Na razie szczegóły fabuły nie są znane, ale wiadomo, że Cruise ma ponownie wcielić się w Mavericka, a do obsady mogą powrócić również Glen Powell (Hangman) i Miles Teller (Rooster).
Zważywszy na wczesny etap produkcji i napięty harmonogram Cruise’a – który obecnie zaangażowany jest w kilka dużych projektów, w tym film kręcony częściowo w przestrzeni kosmicznej – nie należy spodziewać się premiery Top Gun 3 wcześniej niż w 2027 lub 2028 roku. Film musi przejść jeszcze przez fazę finalizacji scenariusza, podpisania kontraktów z obsadą i preprodukcji, zanim ruszy zdjęcia.
Choć konkretów brak, w sieci krążą plotki sugerujące, że nowy film może rozszerzyć tematykę o współczesne zagrożenia geopolityczne i zastosowanie najnowszych technologii bojowych, takich jak sztuczna inteligencja w lotnictwie wojskowym. Pojawiają się też spekulacje, że część zdjęć może zostać zrealizowana z udziałem najnowszych myśliwców pokroju F-35 lub w ogóle technologii stealth – w odróżnieniu od drugiej części, gdzie dominowały klasyczne F/A-18 Super Hornet.
Po wzruszającym zakończeniu Top Gun: Maverick wielu widzów uznało, że historia Mavericka osiągnęła naturalne zwieńczenie.
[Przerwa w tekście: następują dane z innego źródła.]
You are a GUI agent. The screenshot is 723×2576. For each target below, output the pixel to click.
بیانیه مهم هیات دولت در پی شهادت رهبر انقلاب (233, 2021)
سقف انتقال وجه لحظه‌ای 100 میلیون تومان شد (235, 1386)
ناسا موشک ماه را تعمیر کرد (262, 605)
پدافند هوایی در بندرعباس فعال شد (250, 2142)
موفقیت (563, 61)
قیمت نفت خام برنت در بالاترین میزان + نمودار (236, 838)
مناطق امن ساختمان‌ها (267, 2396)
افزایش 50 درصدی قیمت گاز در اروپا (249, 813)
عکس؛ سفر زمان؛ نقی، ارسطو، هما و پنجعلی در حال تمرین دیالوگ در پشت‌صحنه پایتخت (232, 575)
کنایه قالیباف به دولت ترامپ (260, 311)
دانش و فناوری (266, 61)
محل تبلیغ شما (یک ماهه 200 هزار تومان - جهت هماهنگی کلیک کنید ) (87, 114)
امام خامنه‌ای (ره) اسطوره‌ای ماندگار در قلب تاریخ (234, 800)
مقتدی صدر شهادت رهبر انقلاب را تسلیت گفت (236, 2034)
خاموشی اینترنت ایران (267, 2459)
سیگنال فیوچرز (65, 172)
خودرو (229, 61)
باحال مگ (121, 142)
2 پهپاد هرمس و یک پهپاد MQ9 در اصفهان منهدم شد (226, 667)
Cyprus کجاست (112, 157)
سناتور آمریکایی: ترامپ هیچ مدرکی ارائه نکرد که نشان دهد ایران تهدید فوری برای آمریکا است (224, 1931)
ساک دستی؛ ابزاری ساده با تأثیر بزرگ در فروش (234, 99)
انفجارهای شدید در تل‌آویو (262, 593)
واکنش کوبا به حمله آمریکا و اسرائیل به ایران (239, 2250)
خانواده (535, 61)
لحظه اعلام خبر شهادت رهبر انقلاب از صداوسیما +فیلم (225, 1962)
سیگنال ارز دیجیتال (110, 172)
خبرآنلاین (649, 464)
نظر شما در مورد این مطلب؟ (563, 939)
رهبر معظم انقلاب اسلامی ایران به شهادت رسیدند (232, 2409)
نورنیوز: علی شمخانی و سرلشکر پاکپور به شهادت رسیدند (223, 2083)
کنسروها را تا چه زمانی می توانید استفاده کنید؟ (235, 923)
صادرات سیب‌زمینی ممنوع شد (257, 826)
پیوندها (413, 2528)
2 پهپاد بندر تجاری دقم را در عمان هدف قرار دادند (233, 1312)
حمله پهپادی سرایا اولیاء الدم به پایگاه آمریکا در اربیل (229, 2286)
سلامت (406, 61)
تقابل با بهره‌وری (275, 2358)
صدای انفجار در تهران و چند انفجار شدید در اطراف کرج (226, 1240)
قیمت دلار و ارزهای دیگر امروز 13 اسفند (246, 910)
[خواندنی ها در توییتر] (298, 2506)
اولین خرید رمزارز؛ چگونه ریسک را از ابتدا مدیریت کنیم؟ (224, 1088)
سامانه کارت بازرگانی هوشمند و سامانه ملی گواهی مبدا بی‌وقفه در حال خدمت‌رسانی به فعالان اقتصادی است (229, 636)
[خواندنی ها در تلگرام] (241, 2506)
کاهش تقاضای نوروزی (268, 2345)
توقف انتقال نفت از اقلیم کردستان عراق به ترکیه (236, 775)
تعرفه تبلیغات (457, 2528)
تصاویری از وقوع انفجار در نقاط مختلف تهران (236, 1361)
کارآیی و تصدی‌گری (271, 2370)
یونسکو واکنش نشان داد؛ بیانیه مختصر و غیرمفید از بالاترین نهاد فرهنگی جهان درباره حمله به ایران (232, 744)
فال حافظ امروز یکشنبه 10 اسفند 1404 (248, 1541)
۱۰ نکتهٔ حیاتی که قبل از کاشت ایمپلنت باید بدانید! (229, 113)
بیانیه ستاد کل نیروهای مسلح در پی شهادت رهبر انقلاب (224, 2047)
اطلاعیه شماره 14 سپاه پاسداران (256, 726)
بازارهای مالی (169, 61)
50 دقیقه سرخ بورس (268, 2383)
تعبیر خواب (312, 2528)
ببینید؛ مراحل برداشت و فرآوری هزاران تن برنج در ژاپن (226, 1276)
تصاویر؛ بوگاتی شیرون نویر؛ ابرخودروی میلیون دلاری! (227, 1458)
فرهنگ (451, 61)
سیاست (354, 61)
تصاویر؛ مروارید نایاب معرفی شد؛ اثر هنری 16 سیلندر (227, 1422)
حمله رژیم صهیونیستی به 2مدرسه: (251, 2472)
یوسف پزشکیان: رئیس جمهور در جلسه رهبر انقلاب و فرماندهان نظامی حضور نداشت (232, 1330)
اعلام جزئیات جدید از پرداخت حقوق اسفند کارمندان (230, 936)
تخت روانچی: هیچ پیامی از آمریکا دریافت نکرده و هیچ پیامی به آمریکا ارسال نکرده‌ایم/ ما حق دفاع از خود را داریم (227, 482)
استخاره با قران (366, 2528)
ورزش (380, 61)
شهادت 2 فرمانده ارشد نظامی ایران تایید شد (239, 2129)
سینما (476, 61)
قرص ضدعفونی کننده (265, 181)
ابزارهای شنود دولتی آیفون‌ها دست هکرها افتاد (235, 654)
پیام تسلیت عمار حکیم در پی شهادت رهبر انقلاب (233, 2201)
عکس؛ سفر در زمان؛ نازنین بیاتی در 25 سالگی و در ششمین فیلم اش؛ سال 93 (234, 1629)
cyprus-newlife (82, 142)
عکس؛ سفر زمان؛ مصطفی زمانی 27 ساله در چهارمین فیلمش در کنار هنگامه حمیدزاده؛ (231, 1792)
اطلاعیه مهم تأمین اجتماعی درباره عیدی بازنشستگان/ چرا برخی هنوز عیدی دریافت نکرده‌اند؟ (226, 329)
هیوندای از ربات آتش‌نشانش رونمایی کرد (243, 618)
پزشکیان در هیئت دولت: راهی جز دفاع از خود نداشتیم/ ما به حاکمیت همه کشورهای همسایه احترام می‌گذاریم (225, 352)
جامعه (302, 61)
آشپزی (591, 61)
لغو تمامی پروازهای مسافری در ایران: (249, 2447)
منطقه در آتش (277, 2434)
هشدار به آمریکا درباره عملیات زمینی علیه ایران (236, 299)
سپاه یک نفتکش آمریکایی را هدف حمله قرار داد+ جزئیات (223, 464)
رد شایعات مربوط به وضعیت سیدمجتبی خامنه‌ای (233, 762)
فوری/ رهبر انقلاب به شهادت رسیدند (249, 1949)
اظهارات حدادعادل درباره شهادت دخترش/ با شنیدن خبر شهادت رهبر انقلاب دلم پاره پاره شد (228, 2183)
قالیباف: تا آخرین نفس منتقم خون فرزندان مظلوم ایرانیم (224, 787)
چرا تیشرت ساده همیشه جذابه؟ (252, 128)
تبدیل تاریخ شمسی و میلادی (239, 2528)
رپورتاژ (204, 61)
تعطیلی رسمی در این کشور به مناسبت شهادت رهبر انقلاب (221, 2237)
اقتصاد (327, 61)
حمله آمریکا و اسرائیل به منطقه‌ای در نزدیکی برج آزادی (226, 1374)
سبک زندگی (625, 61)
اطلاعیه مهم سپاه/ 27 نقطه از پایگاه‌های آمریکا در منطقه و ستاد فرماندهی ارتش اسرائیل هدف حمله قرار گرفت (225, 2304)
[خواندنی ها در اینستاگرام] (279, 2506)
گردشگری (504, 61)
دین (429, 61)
Jednak Kosinski podkreśla, że nowa opowieść to nie próba powtórzenia sukcesu poprzedniej części, ale coś zupełnie nowego, „czego nie można było porzucić”. Wydaje się więc, że choć zakończenie było zamknięte, historia tego bohatera może jeszcze raz nabrać wiatru w skrzydła.
... a tymczasem w oczekiwaniu na nowy film pozdrowienia od chłopaków ;-)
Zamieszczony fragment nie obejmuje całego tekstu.